Cerca de San Sebastián, el restaurante estrena un menú de 22 platos lleno de contrastes y texturas sorprendentes

Comedor del restaurante Mugaritz, en Errentería. Ampliar foto
Comedor del restaurante Mugaritz, en Errentería.

Un año más Andoni Luis Aduriz se muestra rigurosamente fiel a su manera de interpretar la cocina. Como es habitual, el menú de Mugaritz esta temporada incorpora conceptos más profundos de lo que a primera vista aparenta. Recetas que se expresan con un lenguaje singular, el propio de una vanguardia para algunos incómoda que tiene mucho de introspección personal y surge de análisis profundos destinados a realzar ingredientes excepcionales.

Puntuación: 9,5
Pan 9
Café 9
Bodega 9
Aseos 8
Ambiente 9,5
Servicio 9
Cocina 9,5
Postres 9,5

En su menú de 22 pasos la mayoría de los platos se degustan con las manos en versión tapa, mientras que el pan, que se reserva para el final como compañero de un único queso, brilla por su ausencia. Aduriz incide en el mundo vegetal con la originalidad que le caracteriza. Resulta deliciosa la tortilla de nueces; interesante el hatillo de juncos marinos; chocante el helecho carbonizado relleno de hidromiel; insólita la tortilla de plátano nixtamalizado, y ortodoxos los guisantes lágrima con congrio.

Tubérculos fermentados

Platos que inciden en la esencia de cada uno de los sabores de espaldas a artificios estéticos. Tampoco el menú omite los fermentados. Aduriz lo mismo sorprende con minibocaditos de bogavante en compañía de un arroz tratado igual que en la elaboración del sake que con un lomo de chicharro con remolacha y rábano, dos tubérculos fermentados.
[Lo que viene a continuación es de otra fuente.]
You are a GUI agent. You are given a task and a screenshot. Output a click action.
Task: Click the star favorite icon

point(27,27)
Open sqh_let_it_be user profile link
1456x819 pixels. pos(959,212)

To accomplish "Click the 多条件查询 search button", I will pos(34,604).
Decadentia, una 'mousse' de anguila ahumada con pétalos de flores. ampliar foto
Decadentia, una 'mousse' de anguila ahumada con pétalos de flores.

En el campo de las texturas ahonda en sensaciones inéditas. La “galleta” de chufa le permite suavizar un caviar intensamente yodado igual que si fuera mantequilla, al tiempo que la gelatinosidad de un tendón (cartílago) de cerdo guisado lo contrapone a un arroz crocante. El menú avanza aportando sensaciones tan mórbidas como los callos de mar preparados con cohombros, o tan finas como la espuma de coco y changurro con dejes picantes. Incluso sensaciones tan complejas como las huevas de besugo con embriones de almendras y flores de saúco, cúmulo de sensaciones frías, amargas y aromáticas. En conjunto, platos rebeldes, fruto de la sensibilidad de este gran profesional, que rompen con academicismos y refrescan el discurso culinario de manera inteligente.
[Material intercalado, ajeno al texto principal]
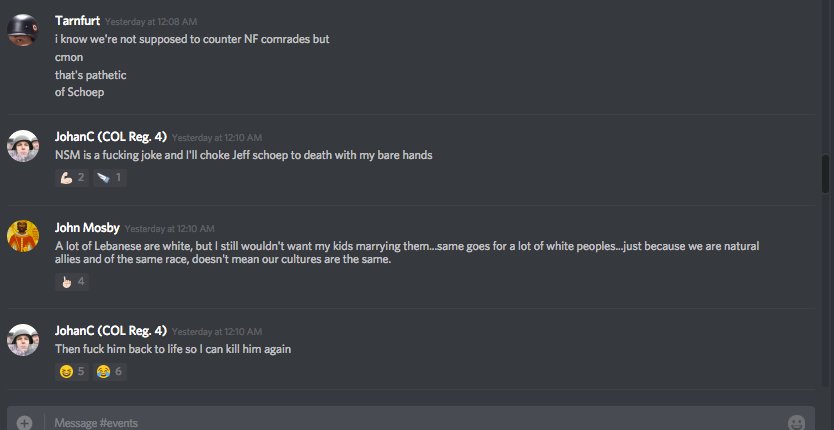Click the Yesterday at 12:08 AM timestamp
The image size is (834, 430).
tap(151, 22)
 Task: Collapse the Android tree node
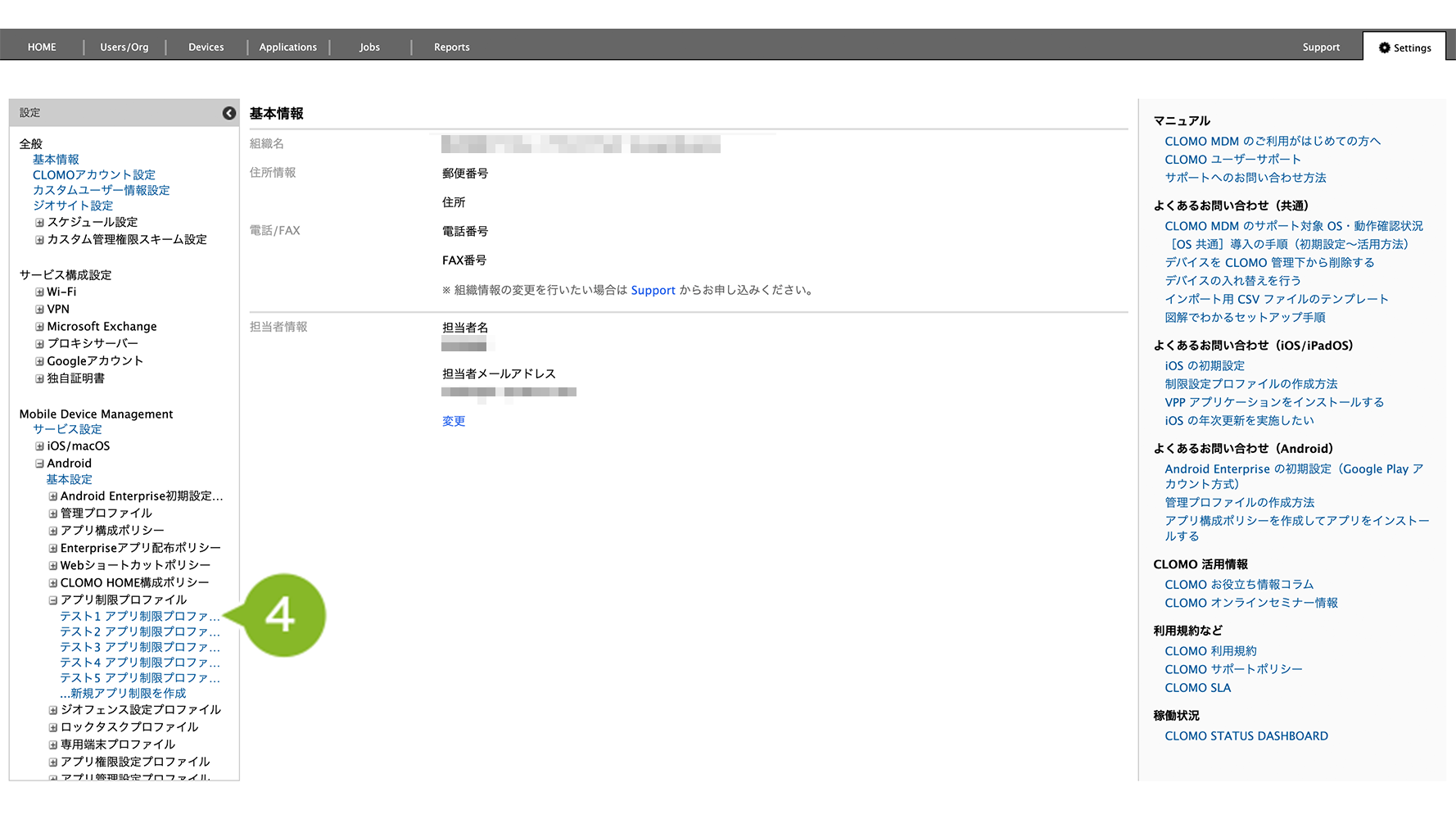pos(39,464)
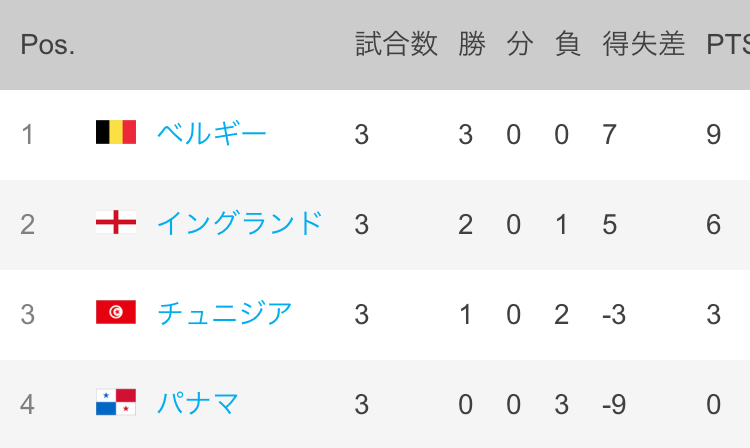Click the Tunisia flag icon
The height and width of the screenshot is (448, 750).
point(116,312)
Canelón vivo, uno de los platos de Mugaritz. ampliar foto
Canelón vivo, uno de los platos de Mugaritz.

Su inconformismo le lleva a revisar campos ya conocidos con acento propio. El “pan con fuet tierno” no es otra cosa que un trampantojo de aguacate, tomate y pimientos de Espelet, y las ventrescas de mero y cordero, un mar y montaña en el que arriesga hasta el límite. No convence el salmonete frito en gabardina, de textura y sabor desiguales, pero es deliciosa la media cabeza de ajo glaseada.
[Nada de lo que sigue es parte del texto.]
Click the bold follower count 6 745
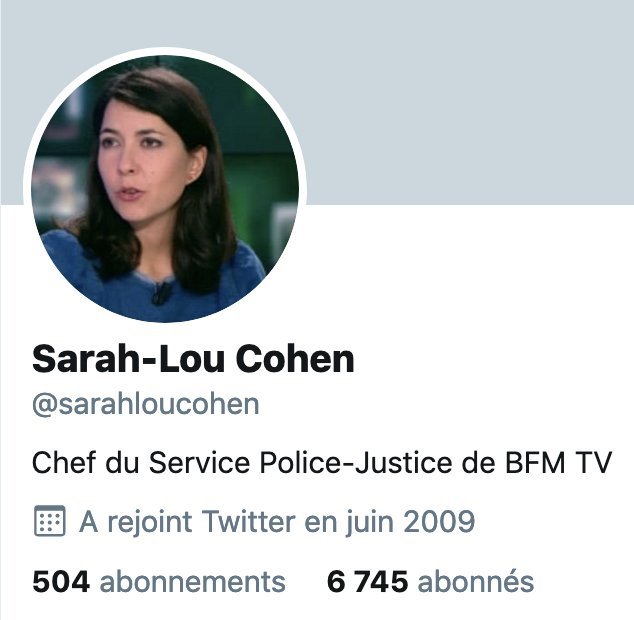click(x=368, y=582)
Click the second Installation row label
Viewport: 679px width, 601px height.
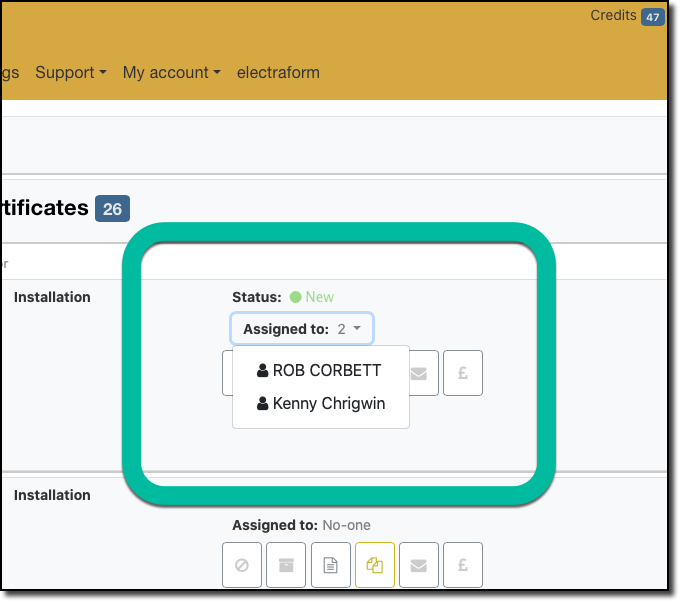52,495
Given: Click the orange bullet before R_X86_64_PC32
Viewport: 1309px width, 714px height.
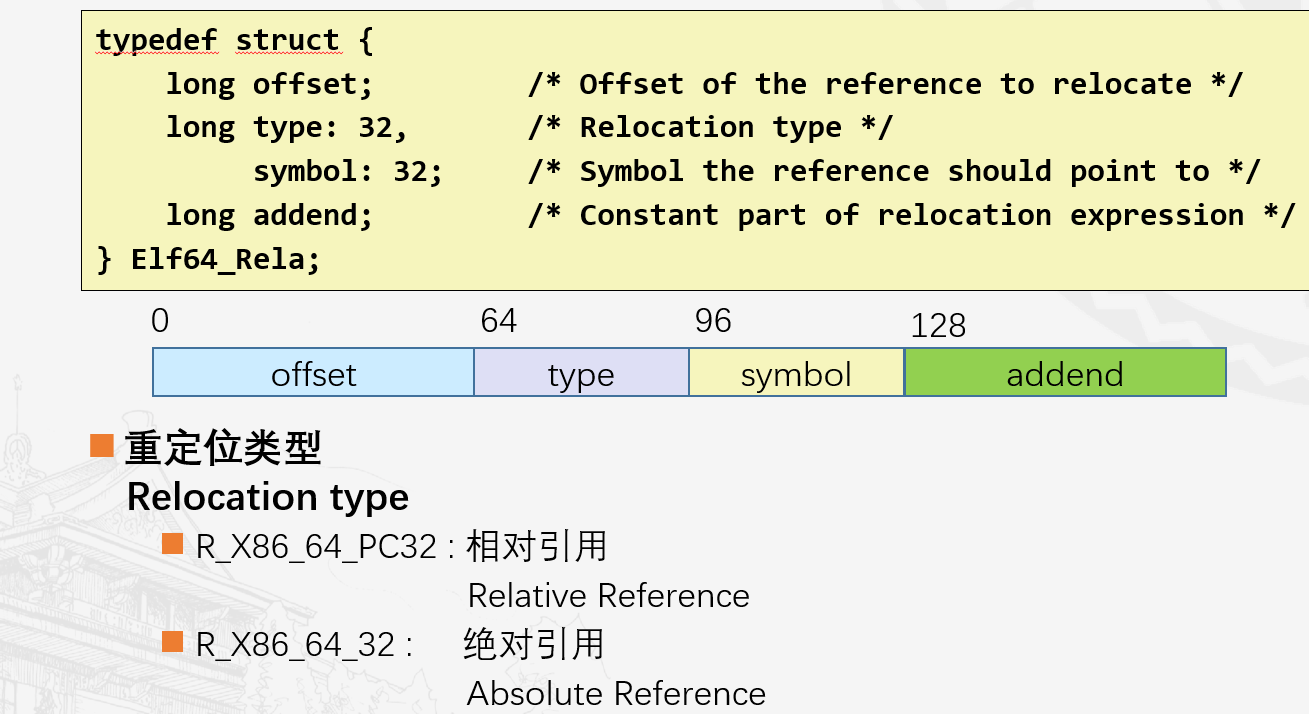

Los postres, todos en la misma línea (torta de anís, tarta al whisky, crema de chocolate y jamón), inciden en armonías que restallan en el paladar aportando sensaciones nuevas.

Mugaritz

  • Dirección: Aldura Aldea 20. Errentería (Guipúzcoa).
  • Teléfono: 943 52 24 55.
  • Web: www.mugaritz.com.
  • Cierra: domingos noche, lunes y martes mediodía.
  • Precio: entre 200 y 250 euros por persona. Menú, 185 euros.